- _RECORDS TO PROCESS_
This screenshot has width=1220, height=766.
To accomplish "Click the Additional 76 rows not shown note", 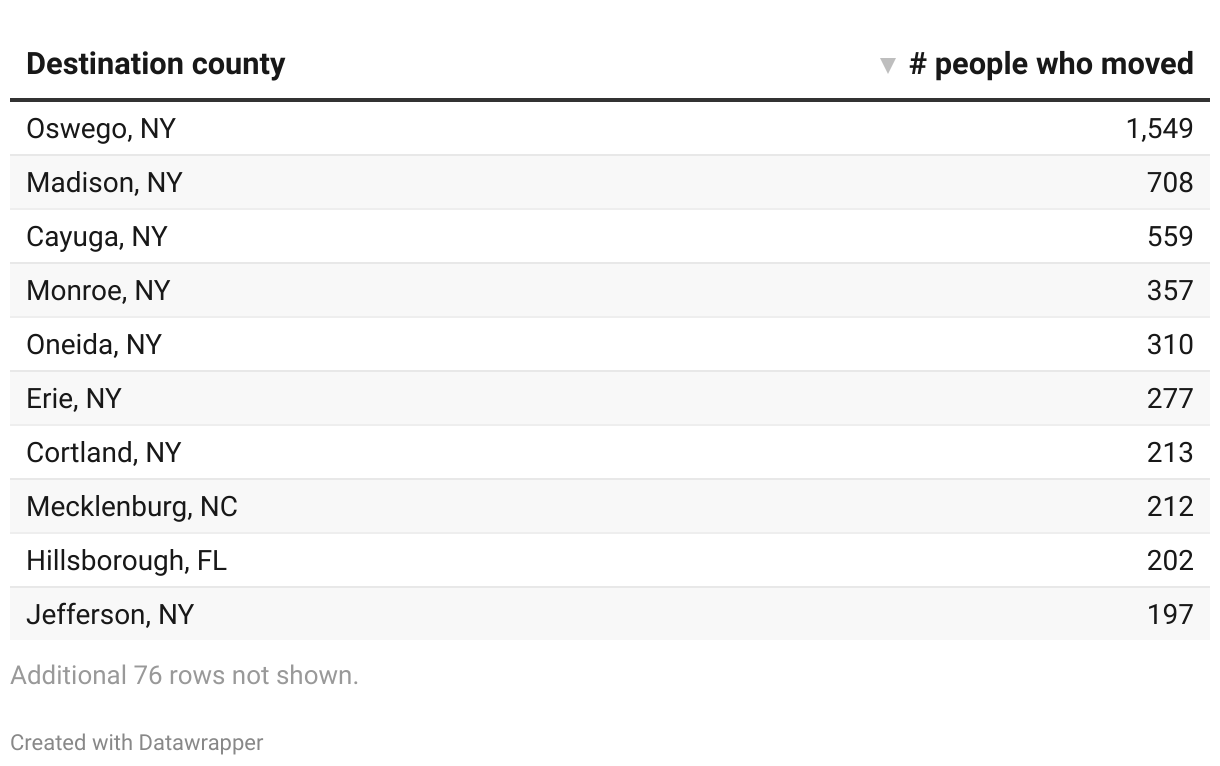I will tap(184, 676).
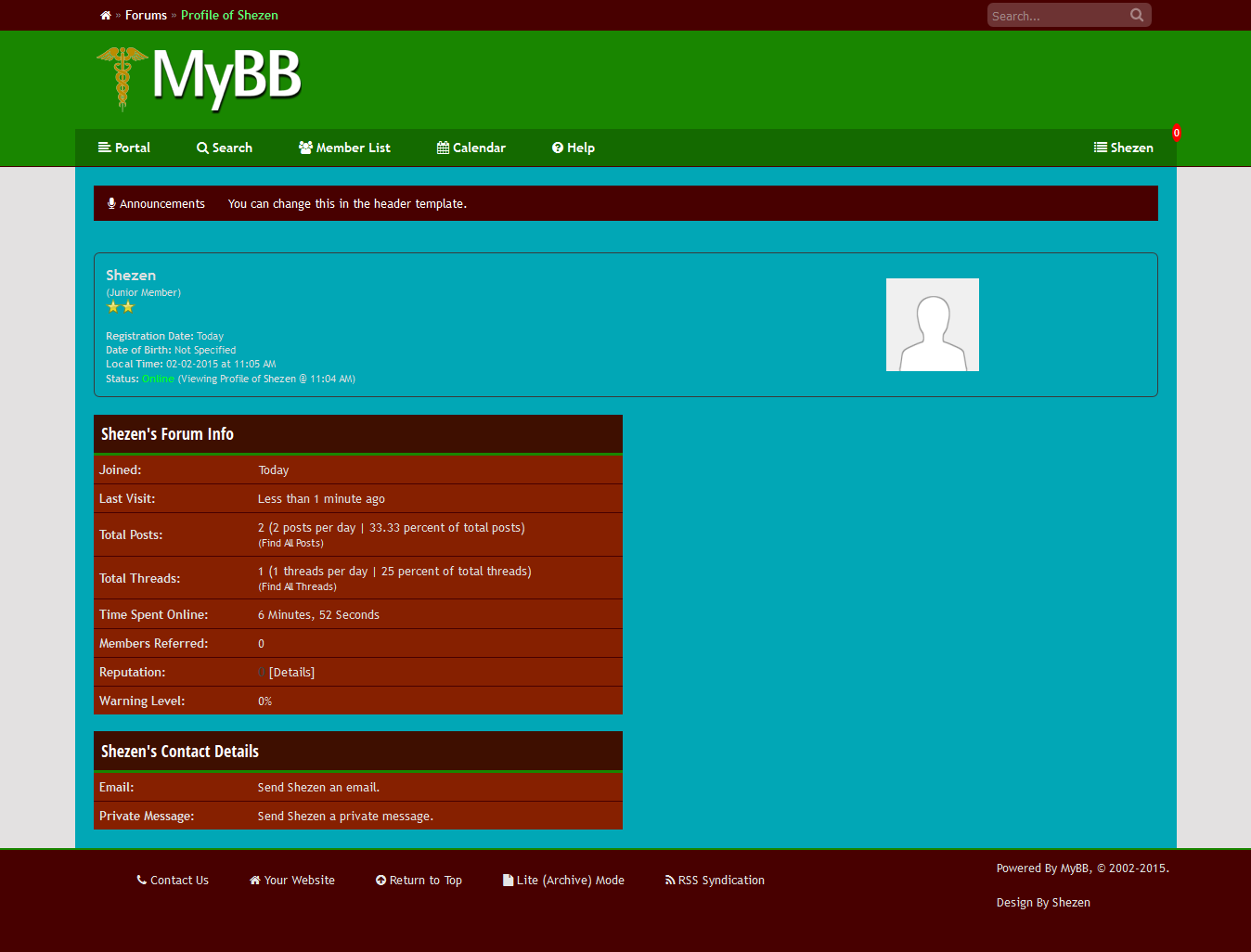Click the Return to Top arrow icon
This screenshot has width=1251, height=952.
380,881
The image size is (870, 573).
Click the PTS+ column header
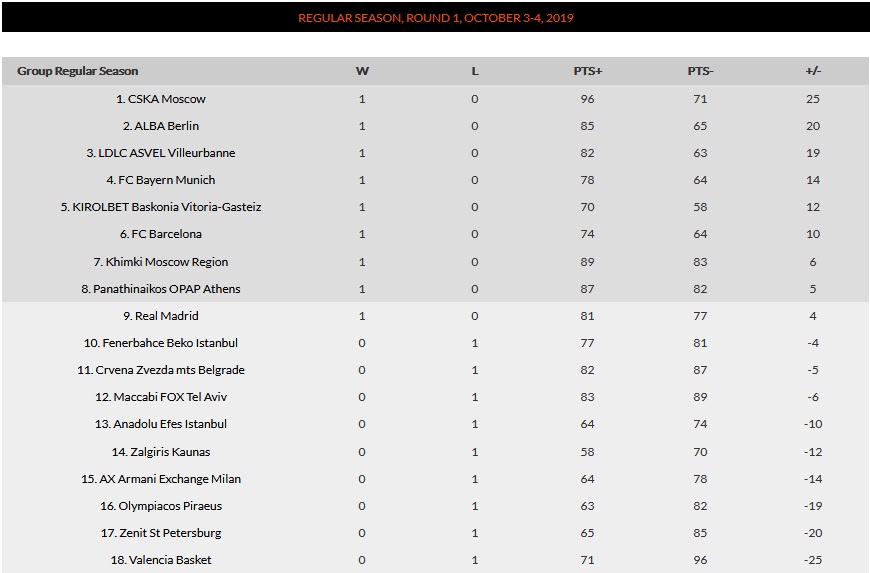click(588, 71)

- _TASK INSTRUCTIONS_
Only the lines from the line containing "The image size is (870, 573)." through the end of the material should be retyped, exactly and in full, with no pictures.

- _YOUR SOLUTION_
The image size is (870, 573).
Click the PTS+ column header
click(588, 71)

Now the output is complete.